**** Input
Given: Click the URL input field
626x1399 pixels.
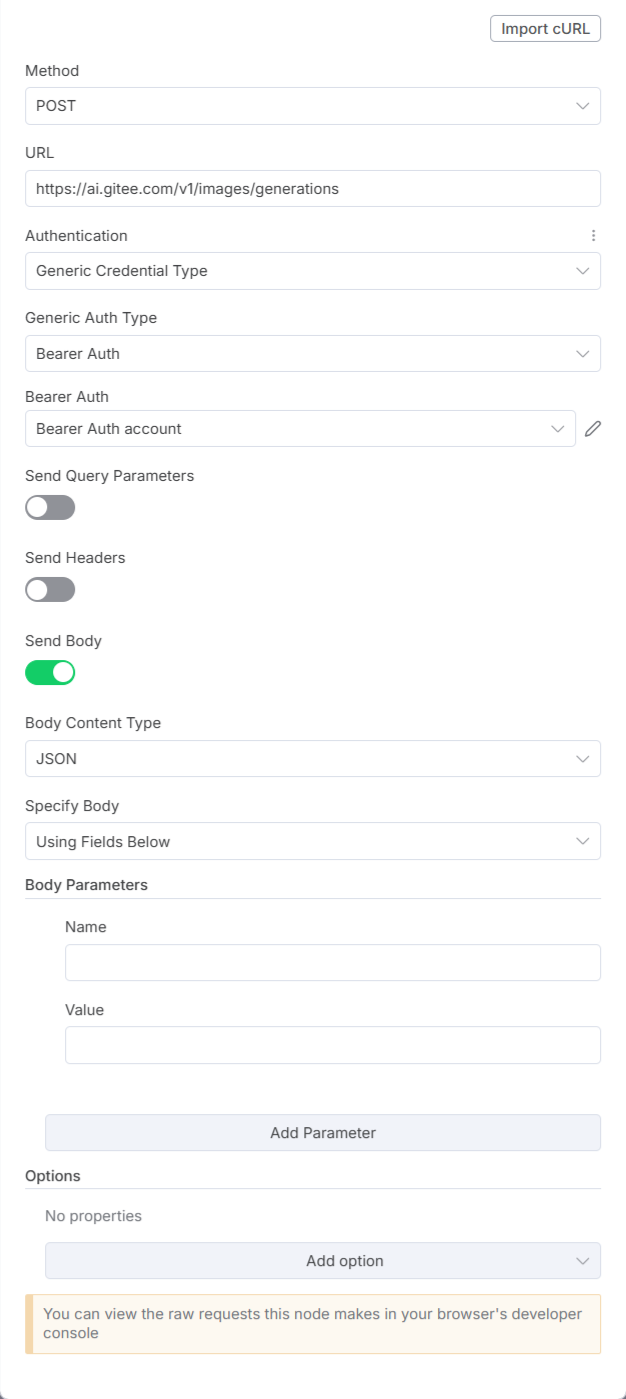Looking at the screenshot, I should click(x=312, y=188).
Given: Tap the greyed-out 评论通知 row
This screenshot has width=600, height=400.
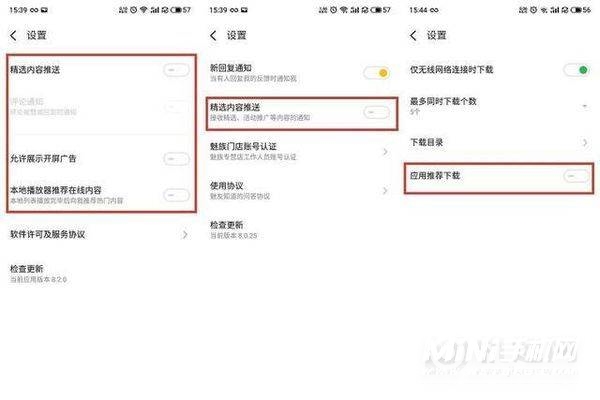Looking at the screenshot, I should click(x=100, y=106).
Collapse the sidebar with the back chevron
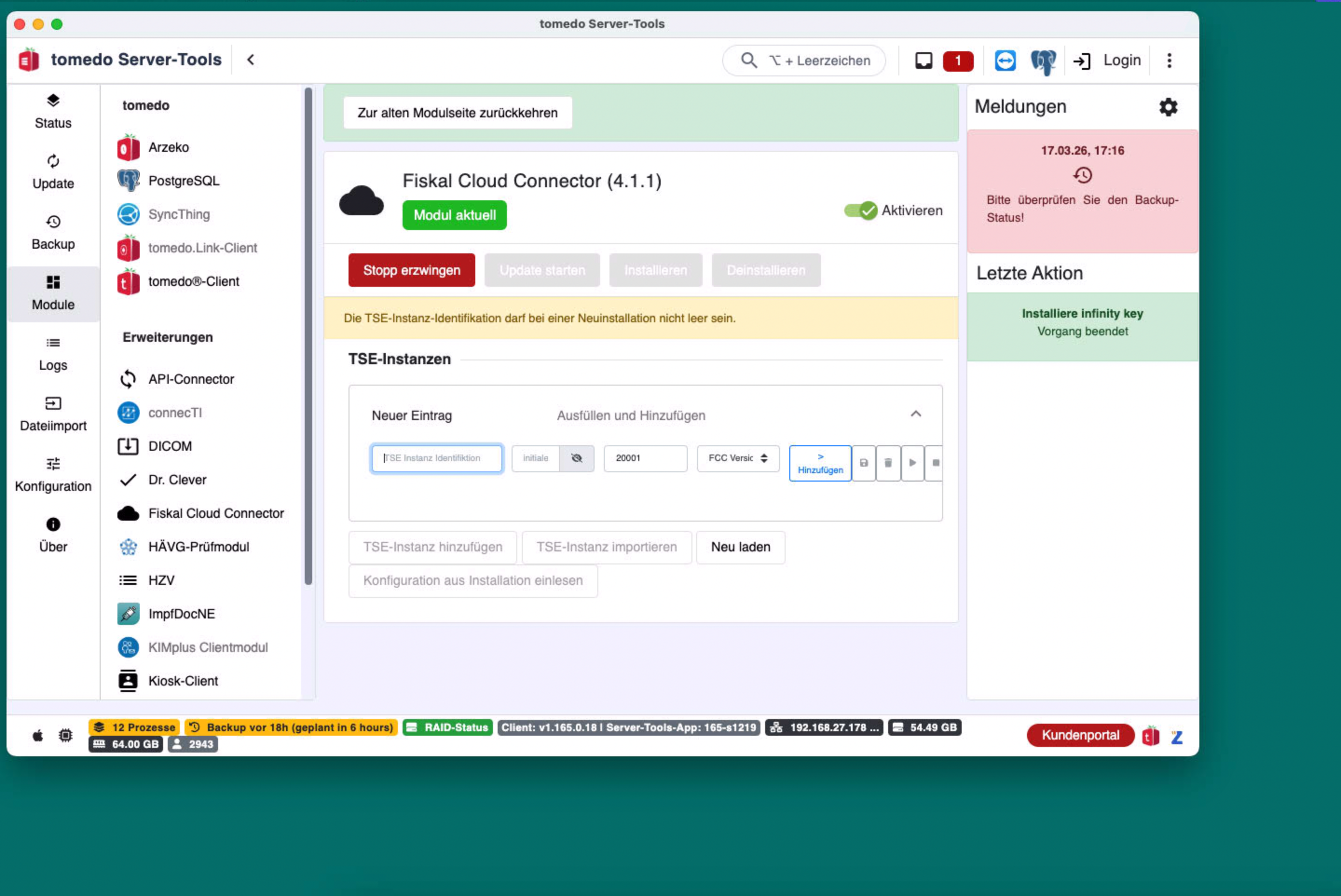This screenshot has height=896, width=1341. [x=250, y=60]
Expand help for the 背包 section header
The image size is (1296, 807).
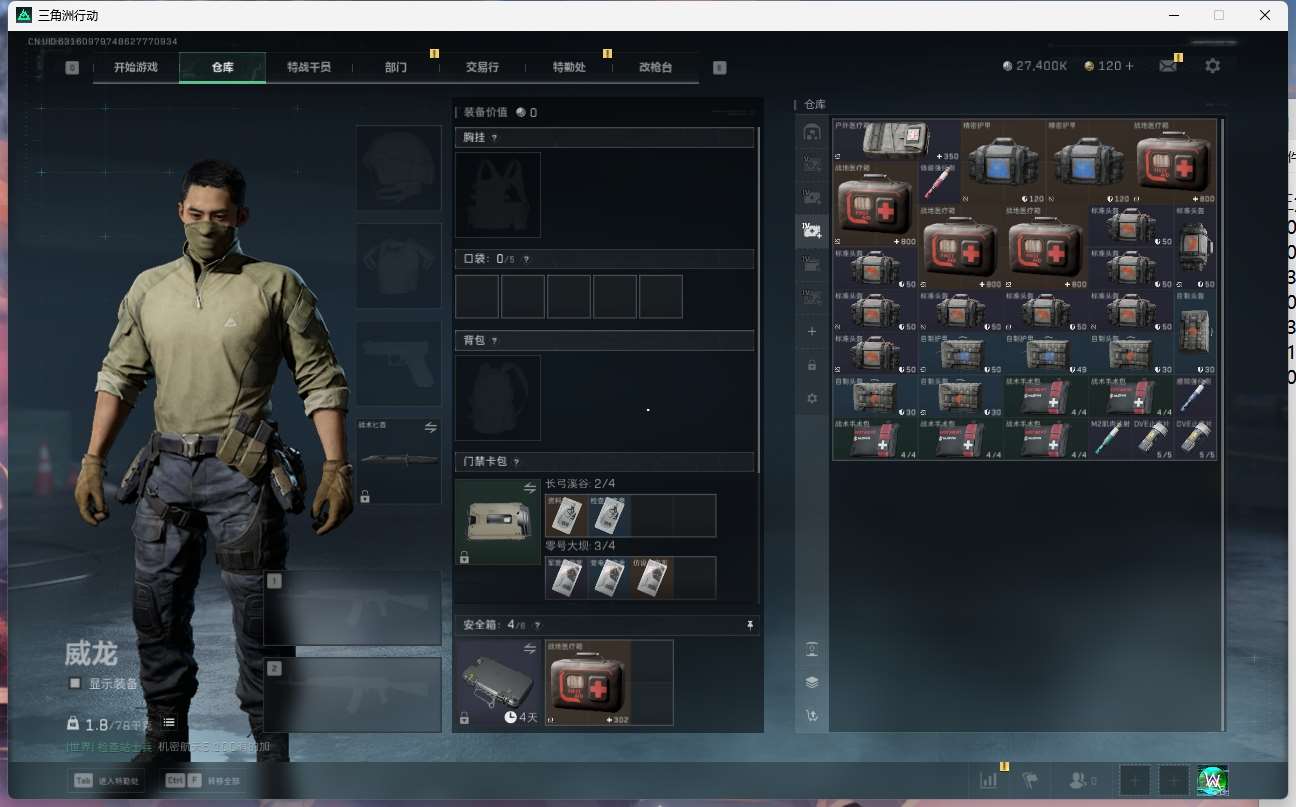pyautogui.click(x=494, y=341)
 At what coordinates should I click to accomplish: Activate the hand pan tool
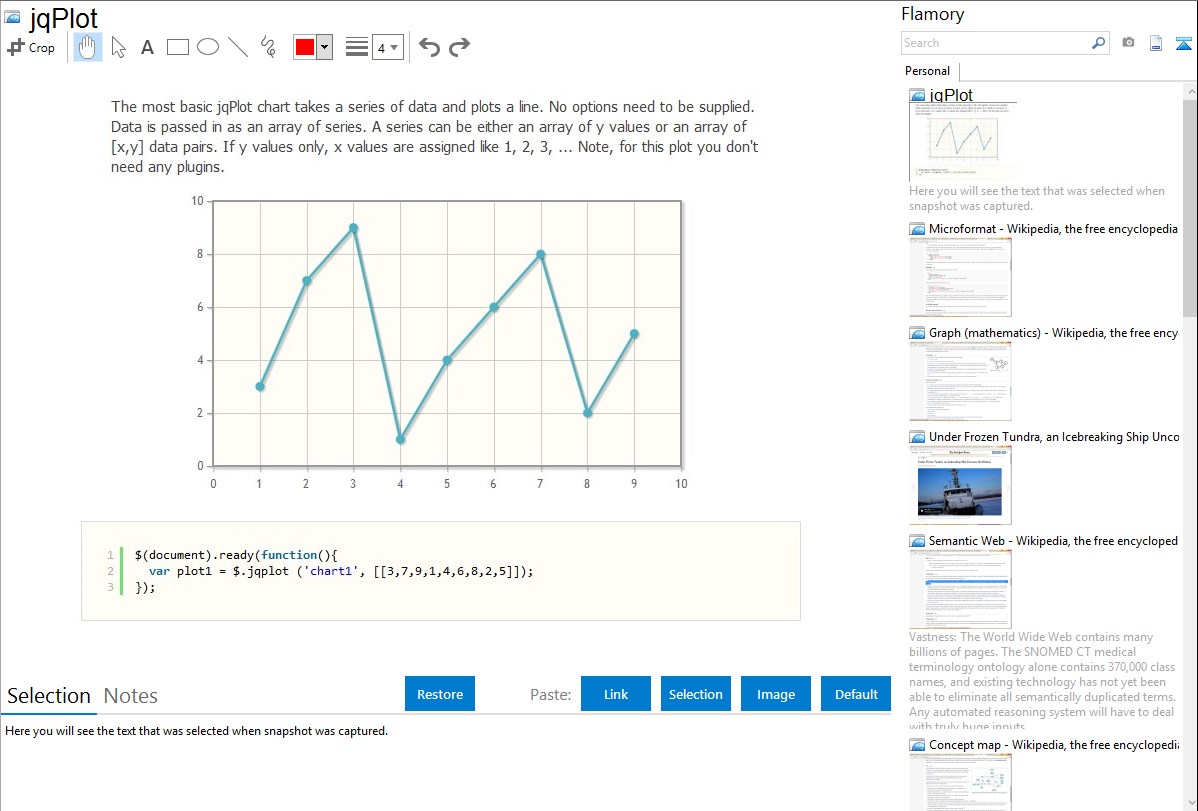pos(87,47)
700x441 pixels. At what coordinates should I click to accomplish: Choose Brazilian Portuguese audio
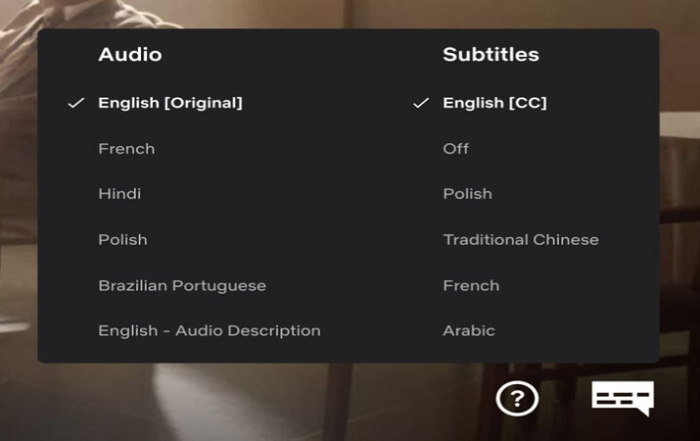[x=182, y=285]
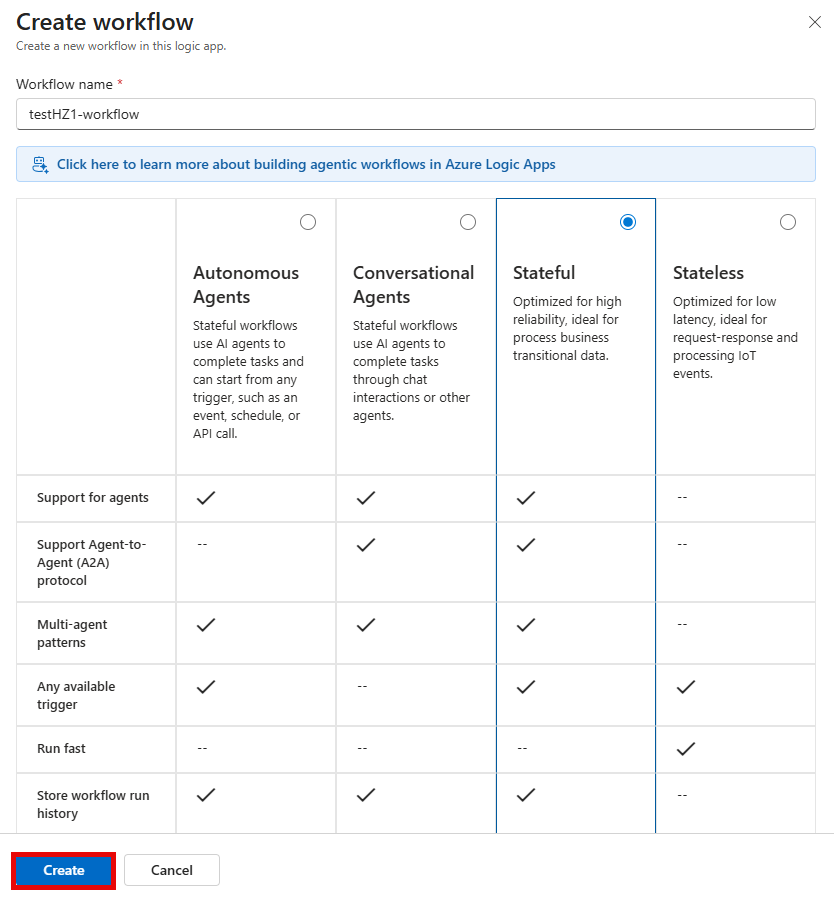Image resolution: width=834 pixels, height=899 pixels.
Task: Click the Agent-to-Agent protocol row label
Action: [90, 562]
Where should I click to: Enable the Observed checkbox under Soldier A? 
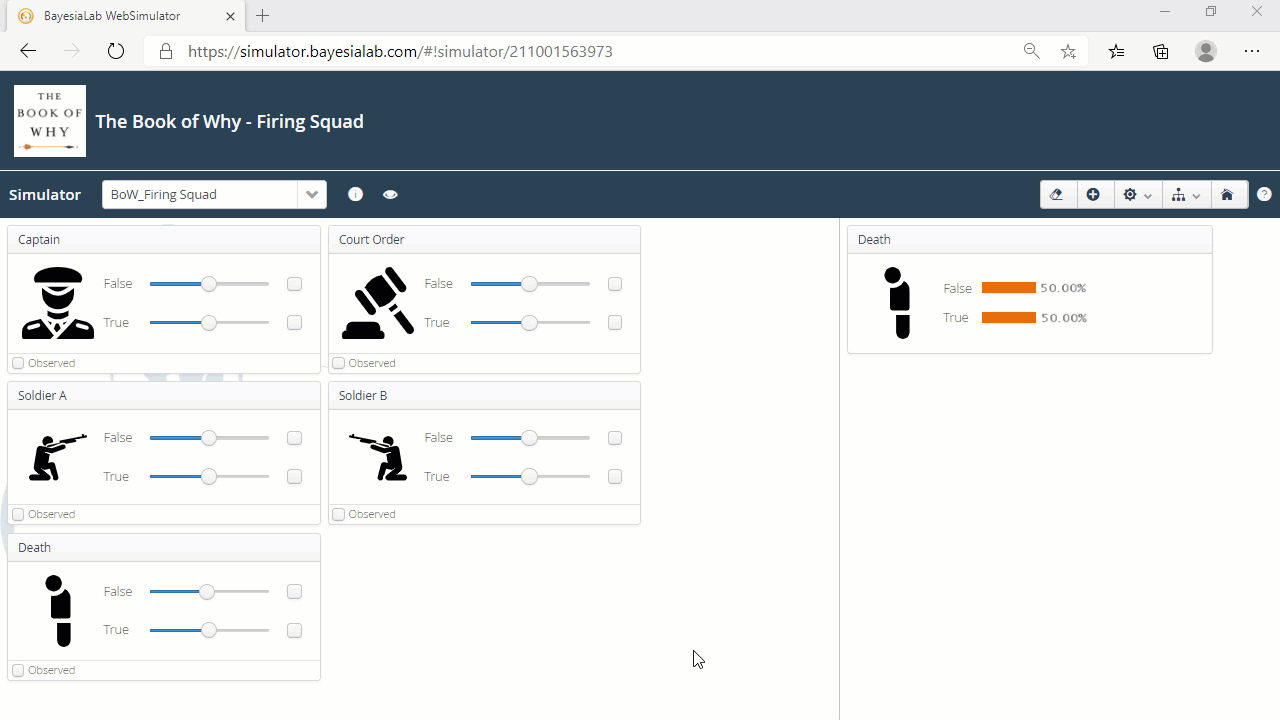click(x=18, y=514)
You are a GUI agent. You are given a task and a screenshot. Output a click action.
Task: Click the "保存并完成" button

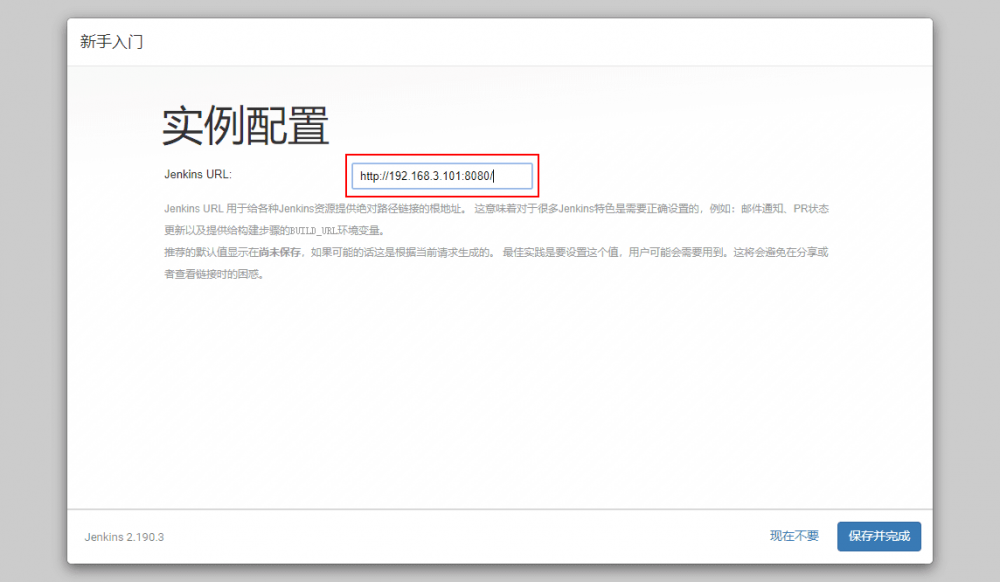878,536
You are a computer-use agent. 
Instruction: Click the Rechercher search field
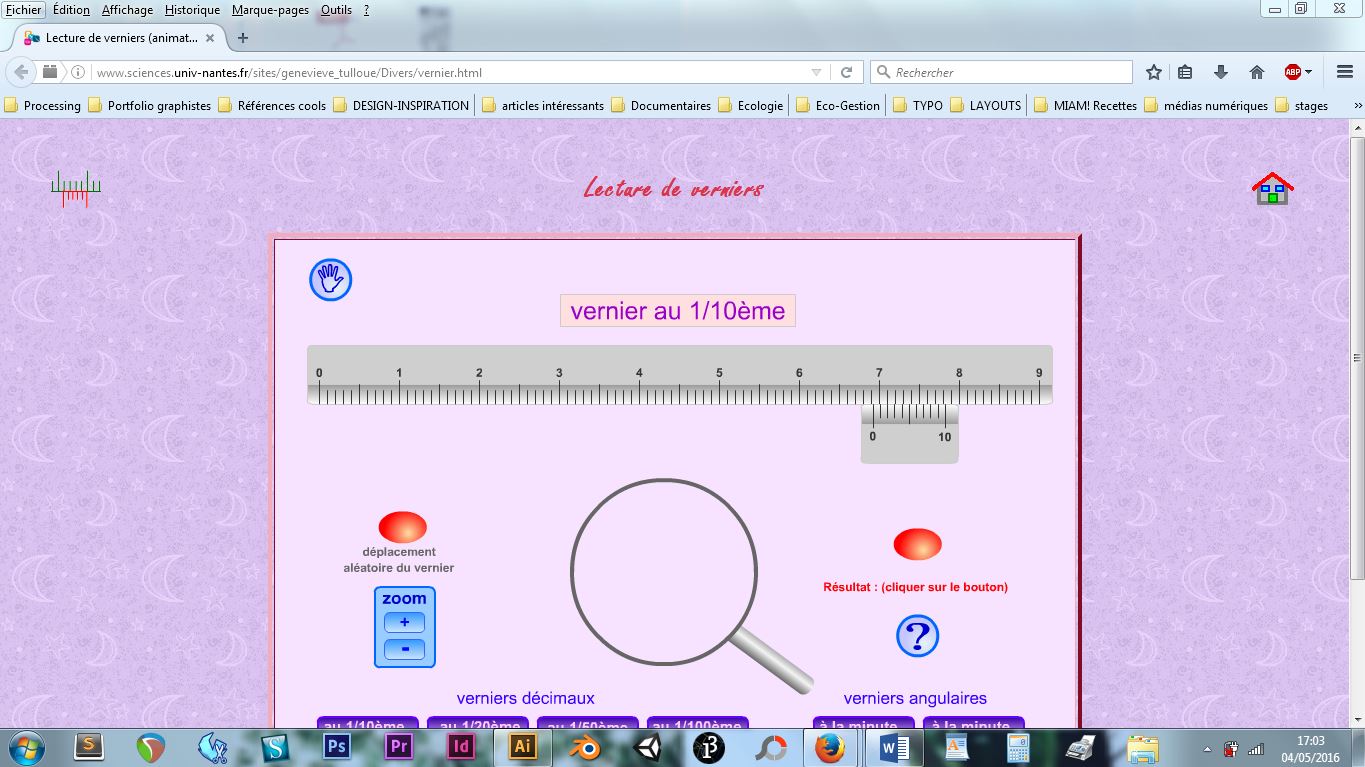1010,72
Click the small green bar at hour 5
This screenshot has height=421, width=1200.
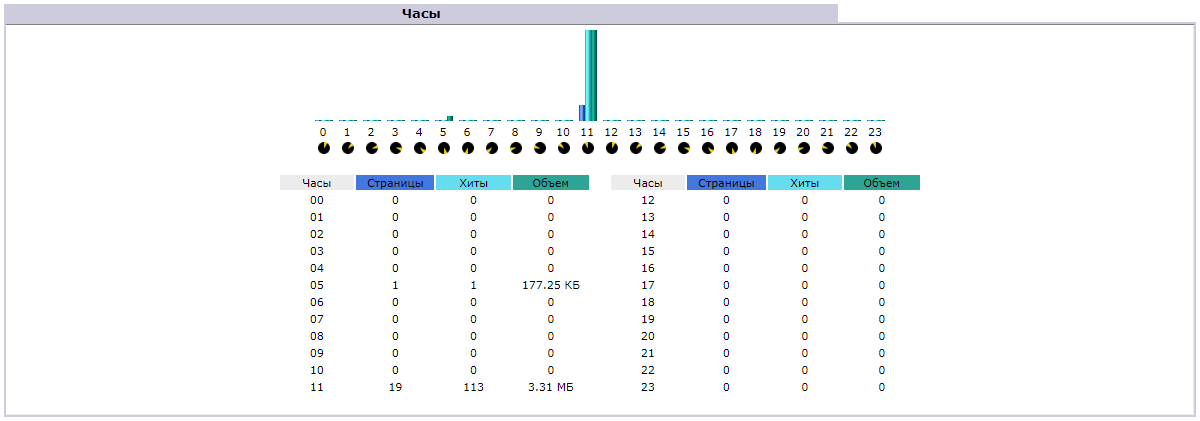(450, 118)
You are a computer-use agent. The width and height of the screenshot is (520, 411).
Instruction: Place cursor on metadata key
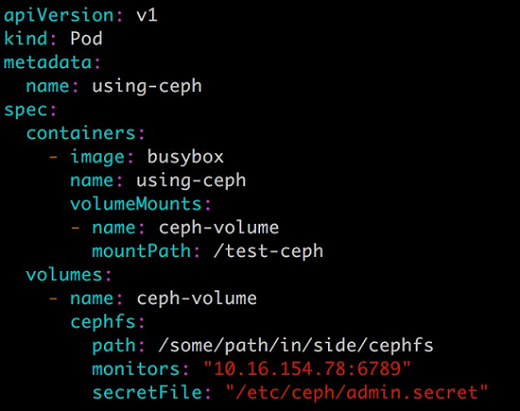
********
Assignment - Give again, exactly as written, the lines from the one with "Instruction: Click the" through the last line of the entries above, but skip the pictures.

Written solution -
Instruction: Click the Rechercher search field
1010,72
Click the small green bar at hour 5
This screenshot has height=421, width=1200.
(450, 118)
You are a computer-use agent. The width and height of the screenshot is (520, 411).
Instruction: Place cursor on metadata key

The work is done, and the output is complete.